---- Extract provided

Problems
We have already seen that the improper and overbroad blocking is a serious problem.
But must it be this way? Might Cyber Patrol 5.0, or 6.0, be a spectacularly better product that will eliminate all our concerns?
To answer this, we must consider how filtering software's databases are constructed. We need not get too detailed. The exact means by which Microsystems Software creates its blocklist are not much of a concern to us; let's consider how it might best be done, theoretically.
The web contains somewhat over 200 million pages, and rating each of these pages "by hand," using a web browser, might take about two minutes. This is 3,600 person-years of full-time work. That figure is our starting point: three and a half person-millenia.
Censorware companies do not use just a web browser to examine web pages, however. They have other tools at their disposal which can reduce the workload.
The results will not be as accurate, however. A compressed JPEG file takes less time to load, but the more data is squeezed out of it, the blockier the image gets.
And the more a censorware vendor uses automation to replace human eyes and brains, the "blockier" their blocklists will become.
They can use web spiders -- theirs or existing search engines' -- to try to find keywords. They can write custom software to present questionable information rapidly, so the employees can make judgements while having to read less and less data. They might even try to use years of failed AI research to have the computer guess the difference between a breast and a chicken breast.
How much advantage will this give them over surfing with a web browser? Will it eliminate 50% of the work? 90%?
Even if ninety percent of the work can be eliminated, rating the web would take 360 full-time employees a year. But the web is not a static medium, like a library, where books once censored remain censored. The average webpage lasts only two months before changing or disappearing.
And new websites are being created at a fantastic rate: over a thousand domain names are registered each day, each hosting an unknown number of sites. As that year came to an end, the work would already be hopelessly out of date -- and the next year's web would be twice as large and take twice as long.

--------

• **Exercises to complete**
[1] In the piece on censorware blocklists, why would rating the web by hand still fall behind even if ninety percent of the work could be cut out? Answer in one to three sentences.
[2] From the piece on censorware blocklists, copy word for word the passage between "And the more" and "changing or disappearing.", inclusive.
The data after this text has nothing to do with these tasks.

---- Dataset rows

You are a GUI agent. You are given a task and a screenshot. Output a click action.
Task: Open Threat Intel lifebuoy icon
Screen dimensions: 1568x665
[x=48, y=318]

--------
---- Dataset rows

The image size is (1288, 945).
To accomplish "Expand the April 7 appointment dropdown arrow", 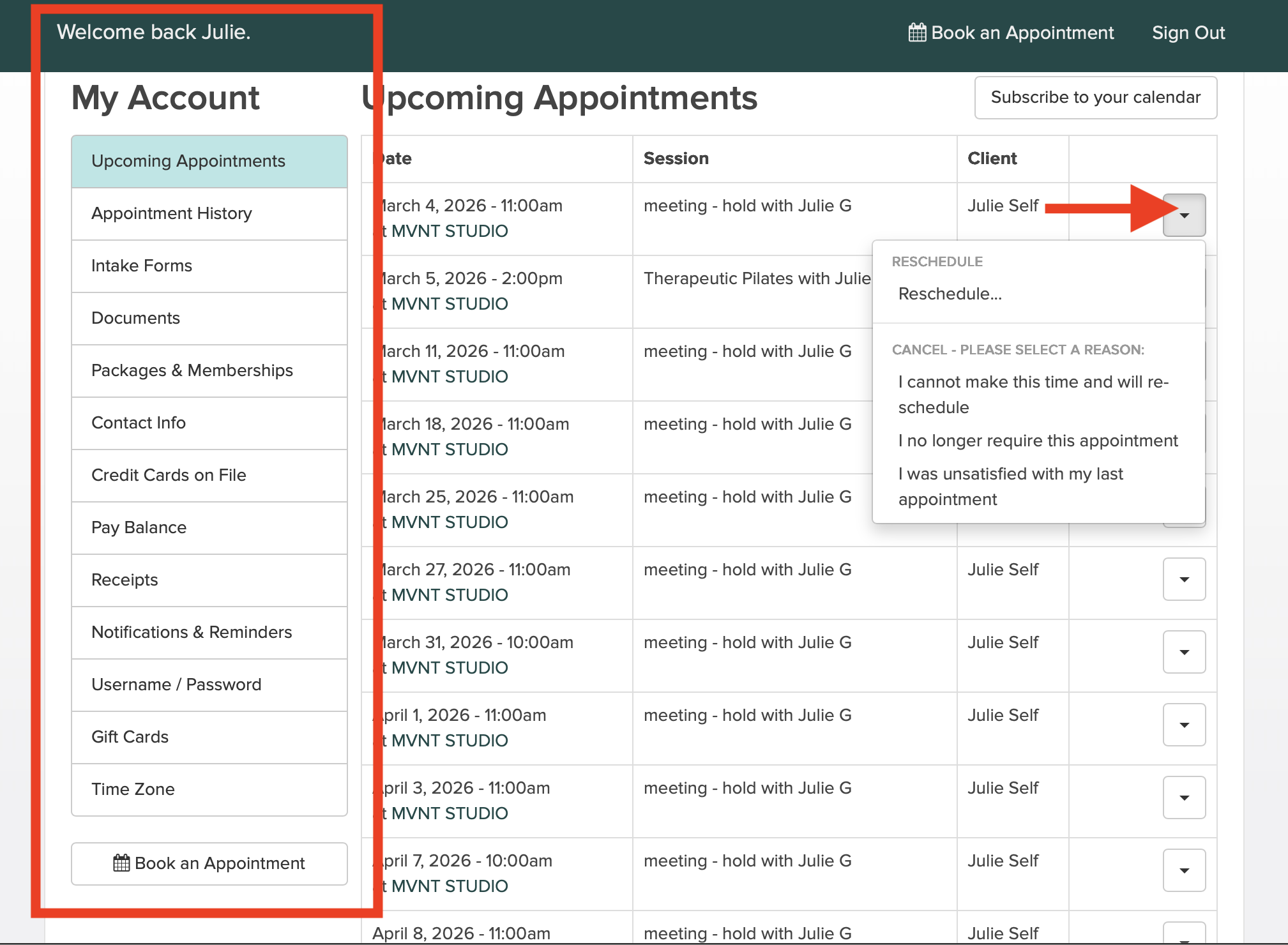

--------

• **Final answers**
[1] The web doesn't stay put the way a library does: the average page lasts only two months before it changes or disappears. New sites also appear very fast, with over a thousand domain names registered each day. By the end of a year of rating, the work would already be out of date, and the next year's web would be twice as large.

[2]
And the more a censorware vendor uses automation to replace human eyes and brains, the "blockier" their blocklists will become.
They can use web spiders -- theirs or existing search engines' -- to try to find keywords. They can write custom software to present questionable information rapidly, so the employees can make judgements while having to read less and less data. They might even try to use years of failed AI research to have the computer guess the difference between a breast and a chicken breast.
How much advantage will this give them over surfing with a web browser? Will it eliminate 50% of the work? 90%?
Even if ninety percent of the work can be eliminated, rating the web would take 360 full-time employees a year. But the web is not a static medium, like a library, where books once censored remain censored. The average webpage lasts only two months before changing or disappearing.